Retail sales suffer slowest festive rise in seven years as public’s belts tighten
RETAILERS suffered the slowest growth in festive sales since 2009 over the three months to January — the latest sign that consumer spending may be starting to wane.
The latest British Retail Consortium (BRC)-KPMG survey shows that sales grew 1.1% between November and January, down from 1.6% during the same period last year.
BRC chief executive Helen Dickinson said: “Looking across the last three months, we’ve seen the slowest growth of the festive period since 2009.
“Closer inspection reveals that this was driven by slowing sales in non-food sectors.”
Food sales over the three-month period rose 2% compared to 0.2% a year earlier, but was short of compensating for the drop in non-food sales from 2.8% to 0.3%.
When accounting for January alone, like-for-like sales dropped 0.6% on an annual basis, after rising 2.6% during the first month of 2016.

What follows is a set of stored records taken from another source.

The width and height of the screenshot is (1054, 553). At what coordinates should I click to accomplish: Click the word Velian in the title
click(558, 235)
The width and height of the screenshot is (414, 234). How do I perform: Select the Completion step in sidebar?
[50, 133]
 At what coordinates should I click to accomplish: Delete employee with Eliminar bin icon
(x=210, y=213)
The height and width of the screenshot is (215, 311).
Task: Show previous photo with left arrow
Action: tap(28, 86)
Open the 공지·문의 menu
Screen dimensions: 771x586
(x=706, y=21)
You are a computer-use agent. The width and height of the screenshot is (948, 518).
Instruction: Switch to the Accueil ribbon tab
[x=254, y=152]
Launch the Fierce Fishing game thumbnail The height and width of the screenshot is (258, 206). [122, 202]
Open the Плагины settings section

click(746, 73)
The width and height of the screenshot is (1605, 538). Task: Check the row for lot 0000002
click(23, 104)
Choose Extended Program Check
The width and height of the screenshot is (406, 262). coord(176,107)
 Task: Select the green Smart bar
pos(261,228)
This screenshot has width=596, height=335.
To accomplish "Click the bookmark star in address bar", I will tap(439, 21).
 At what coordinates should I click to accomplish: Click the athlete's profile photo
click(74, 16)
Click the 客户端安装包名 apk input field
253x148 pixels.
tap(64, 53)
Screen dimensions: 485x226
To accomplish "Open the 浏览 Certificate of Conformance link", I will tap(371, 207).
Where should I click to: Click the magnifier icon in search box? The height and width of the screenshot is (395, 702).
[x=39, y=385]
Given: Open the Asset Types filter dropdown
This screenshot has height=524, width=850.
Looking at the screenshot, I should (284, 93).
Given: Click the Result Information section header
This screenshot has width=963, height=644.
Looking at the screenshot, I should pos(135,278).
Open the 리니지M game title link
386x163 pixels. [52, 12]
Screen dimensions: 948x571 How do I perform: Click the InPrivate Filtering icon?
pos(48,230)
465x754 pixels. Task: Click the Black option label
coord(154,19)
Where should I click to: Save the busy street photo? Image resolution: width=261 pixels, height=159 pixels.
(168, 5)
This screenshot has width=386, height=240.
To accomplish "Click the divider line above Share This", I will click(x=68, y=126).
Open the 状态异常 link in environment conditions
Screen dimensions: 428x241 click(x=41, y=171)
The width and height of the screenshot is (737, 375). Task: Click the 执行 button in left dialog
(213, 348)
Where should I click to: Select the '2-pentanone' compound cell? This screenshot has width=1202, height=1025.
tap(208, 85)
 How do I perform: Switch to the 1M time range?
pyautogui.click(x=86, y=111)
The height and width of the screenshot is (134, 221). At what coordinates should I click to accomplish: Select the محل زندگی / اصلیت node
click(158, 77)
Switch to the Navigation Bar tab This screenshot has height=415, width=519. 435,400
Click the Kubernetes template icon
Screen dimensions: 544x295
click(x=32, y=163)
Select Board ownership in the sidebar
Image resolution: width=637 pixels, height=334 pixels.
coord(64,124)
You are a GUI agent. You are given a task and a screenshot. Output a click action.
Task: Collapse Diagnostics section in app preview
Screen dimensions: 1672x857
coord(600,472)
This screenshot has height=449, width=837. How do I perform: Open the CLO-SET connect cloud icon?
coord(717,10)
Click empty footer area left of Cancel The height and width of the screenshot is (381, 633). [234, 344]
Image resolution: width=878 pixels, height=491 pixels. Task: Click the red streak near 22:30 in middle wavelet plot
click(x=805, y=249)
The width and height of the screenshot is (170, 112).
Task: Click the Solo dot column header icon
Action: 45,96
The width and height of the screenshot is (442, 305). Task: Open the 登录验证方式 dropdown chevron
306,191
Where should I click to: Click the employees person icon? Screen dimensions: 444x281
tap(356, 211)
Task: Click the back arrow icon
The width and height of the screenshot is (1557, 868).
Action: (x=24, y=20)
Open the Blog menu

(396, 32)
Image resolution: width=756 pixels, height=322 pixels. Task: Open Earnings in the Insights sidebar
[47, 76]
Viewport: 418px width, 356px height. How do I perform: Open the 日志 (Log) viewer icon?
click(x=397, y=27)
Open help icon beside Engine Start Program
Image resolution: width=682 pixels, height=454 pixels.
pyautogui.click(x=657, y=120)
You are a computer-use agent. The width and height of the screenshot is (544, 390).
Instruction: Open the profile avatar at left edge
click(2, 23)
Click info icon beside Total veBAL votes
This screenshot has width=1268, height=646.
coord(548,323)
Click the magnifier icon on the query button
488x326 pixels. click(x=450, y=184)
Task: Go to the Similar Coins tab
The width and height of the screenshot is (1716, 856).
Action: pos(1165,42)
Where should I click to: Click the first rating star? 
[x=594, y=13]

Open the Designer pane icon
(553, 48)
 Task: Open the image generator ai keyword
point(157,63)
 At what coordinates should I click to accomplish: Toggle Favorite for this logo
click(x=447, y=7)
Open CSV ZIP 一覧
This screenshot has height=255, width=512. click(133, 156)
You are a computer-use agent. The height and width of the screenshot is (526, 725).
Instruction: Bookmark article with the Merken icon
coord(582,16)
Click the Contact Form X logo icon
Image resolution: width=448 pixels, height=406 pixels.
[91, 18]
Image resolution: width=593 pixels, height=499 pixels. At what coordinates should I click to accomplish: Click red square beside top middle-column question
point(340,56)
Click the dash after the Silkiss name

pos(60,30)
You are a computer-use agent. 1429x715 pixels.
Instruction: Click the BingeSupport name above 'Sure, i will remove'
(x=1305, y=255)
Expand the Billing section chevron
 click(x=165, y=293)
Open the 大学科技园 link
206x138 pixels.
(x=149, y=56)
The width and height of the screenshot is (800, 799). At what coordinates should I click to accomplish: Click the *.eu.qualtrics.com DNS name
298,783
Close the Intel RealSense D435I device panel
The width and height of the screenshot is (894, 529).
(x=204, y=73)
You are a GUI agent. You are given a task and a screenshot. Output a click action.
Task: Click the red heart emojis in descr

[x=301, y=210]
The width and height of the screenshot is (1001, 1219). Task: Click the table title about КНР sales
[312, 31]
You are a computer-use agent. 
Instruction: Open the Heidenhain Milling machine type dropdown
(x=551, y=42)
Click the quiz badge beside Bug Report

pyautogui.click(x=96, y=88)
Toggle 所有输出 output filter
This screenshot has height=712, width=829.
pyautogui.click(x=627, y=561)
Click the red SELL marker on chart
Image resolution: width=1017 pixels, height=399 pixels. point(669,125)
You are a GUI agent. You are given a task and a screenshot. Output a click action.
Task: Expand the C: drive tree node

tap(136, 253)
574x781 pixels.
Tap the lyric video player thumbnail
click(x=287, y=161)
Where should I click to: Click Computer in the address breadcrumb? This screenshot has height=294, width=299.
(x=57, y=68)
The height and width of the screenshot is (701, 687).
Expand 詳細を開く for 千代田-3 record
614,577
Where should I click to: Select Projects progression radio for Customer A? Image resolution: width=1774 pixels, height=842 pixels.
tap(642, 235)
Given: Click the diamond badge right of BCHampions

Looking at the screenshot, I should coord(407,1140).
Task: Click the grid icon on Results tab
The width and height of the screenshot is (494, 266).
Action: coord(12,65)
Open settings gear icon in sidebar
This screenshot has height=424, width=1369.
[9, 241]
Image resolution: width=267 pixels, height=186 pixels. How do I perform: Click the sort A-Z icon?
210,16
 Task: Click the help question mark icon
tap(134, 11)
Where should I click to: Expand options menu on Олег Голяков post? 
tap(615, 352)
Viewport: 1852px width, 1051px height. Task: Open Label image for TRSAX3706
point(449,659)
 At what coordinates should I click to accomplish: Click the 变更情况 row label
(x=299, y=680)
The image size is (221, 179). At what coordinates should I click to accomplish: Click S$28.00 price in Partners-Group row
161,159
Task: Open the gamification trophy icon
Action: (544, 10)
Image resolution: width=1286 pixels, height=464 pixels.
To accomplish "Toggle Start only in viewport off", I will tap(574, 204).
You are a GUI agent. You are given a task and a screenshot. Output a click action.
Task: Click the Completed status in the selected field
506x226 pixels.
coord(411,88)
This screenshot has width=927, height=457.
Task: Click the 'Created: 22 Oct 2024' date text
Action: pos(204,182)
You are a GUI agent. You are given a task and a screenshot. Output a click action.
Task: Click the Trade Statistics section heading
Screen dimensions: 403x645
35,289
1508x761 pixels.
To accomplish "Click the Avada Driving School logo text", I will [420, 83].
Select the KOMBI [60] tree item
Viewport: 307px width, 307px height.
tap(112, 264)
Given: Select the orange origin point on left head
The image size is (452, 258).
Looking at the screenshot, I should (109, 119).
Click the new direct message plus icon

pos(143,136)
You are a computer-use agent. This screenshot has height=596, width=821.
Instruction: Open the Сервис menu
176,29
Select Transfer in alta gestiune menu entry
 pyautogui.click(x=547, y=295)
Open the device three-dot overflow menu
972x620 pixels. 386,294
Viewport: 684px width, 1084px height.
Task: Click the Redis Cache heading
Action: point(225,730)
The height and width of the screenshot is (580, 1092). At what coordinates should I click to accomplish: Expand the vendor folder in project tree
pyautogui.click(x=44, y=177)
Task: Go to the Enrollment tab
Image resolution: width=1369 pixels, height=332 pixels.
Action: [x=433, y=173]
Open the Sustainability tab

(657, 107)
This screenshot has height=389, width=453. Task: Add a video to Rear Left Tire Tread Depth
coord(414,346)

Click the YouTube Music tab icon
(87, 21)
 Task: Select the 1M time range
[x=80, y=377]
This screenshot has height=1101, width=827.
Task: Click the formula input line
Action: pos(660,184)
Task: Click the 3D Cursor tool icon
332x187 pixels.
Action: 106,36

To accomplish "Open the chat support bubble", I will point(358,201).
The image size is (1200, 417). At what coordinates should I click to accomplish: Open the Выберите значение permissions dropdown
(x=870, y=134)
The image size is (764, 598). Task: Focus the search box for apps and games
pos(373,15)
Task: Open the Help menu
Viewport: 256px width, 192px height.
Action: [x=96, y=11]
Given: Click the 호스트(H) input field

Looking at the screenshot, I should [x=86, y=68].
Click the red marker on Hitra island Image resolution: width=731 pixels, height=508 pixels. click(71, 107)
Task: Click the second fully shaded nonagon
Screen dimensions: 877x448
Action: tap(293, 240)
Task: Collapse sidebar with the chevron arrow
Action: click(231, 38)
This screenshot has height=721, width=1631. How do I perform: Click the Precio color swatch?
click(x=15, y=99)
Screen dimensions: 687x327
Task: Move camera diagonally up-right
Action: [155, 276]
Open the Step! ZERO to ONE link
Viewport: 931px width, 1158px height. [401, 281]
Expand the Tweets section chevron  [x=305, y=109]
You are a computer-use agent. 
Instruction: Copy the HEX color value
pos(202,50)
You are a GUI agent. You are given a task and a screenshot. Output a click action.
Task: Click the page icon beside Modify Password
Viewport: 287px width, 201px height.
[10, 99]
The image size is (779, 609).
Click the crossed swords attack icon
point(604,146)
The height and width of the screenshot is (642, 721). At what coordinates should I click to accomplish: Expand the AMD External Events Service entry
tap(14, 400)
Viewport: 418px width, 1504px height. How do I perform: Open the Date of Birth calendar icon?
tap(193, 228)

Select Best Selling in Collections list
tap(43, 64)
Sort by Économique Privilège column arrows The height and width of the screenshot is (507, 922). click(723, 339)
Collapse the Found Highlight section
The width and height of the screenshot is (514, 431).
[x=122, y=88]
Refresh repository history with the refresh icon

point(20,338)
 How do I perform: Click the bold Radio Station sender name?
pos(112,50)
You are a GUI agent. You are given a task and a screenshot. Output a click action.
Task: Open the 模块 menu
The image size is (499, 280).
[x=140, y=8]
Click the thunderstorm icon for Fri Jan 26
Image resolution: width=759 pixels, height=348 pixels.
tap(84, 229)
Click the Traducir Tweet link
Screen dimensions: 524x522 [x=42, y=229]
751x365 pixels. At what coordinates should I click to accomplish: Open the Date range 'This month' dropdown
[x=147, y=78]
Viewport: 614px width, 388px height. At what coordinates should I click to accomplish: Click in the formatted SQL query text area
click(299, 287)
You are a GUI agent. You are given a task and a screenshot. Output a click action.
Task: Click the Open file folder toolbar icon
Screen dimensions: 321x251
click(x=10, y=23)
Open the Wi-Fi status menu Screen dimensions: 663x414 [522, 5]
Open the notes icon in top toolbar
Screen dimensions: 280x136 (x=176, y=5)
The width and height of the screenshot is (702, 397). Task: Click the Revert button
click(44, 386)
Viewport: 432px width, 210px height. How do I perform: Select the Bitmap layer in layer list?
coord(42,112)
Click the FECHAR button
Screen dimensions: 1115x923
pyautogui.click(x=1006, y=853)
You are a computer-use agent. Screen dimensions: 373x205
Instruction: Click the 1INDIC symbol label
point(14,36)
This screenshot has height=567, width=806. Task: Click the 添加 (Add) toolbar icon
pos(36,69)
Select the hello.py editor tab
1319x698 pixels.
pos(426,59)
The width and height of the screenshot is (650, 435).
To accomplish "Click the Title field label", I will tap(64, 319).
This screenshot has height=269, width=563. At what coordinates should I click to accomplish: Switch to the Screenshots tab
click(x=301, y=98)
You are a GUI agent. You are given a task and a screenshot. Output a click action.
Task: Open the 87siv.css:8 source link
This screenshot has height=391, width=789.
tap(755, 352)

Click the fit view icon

Sales grew 0.1% on a total basis last month, but that was against a 3.3% surge in January 2016 and falls below the 12-month average of 0.9% and the three-month average of 1.1%.
That is despite stronger furniture sales and a boost from Chinese New Year shoppers, Ms Dickinson said. “These figures suggest that ‘caution’ was top of new year shopping lists and the uptick in credit card lending at the end of the last year may be short-lived.
“With the signs pointing to upward pressures on shop prices given rising import costs, all eyes will be on the impact of inflation on consumer spending.”
The Bank of England is forecasting a 2.7% jump in shop prices by year-end, peaking at 2.8% in the first half of 2018, before easing slightly to 2.6% at the end of next year and 2.4% in 2019.
It follows a significant weakening in the pound, which has fallen nearly 18% against the US dollar and 10% against the euro since the Brexit referendum, increasing the cost of imports.